# DATASET CONTENT
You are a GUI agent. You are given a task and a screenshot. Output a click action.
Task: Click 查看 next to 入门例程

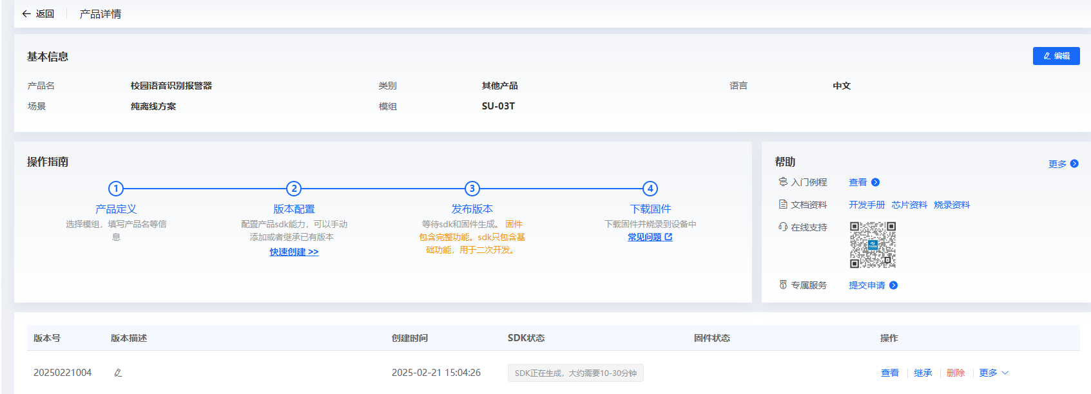[x=864, y=182]
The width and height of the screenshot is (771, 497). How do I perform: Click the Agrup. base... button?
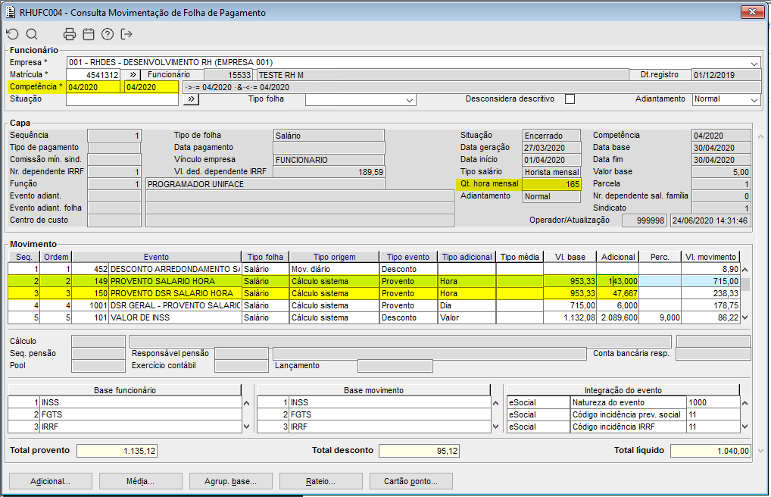pos(231,481)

# INSTRUCTIONS FOR THE TASK
Produce an exact copy of the lines from the line with "The width and" through the last line of the data above, both ends included. No pictures belong in it.

# ANSWER SPACE
The width and height of the screenshot is (771, 497). How do I perform: Click the Agrup. base... button?
pos(231,481)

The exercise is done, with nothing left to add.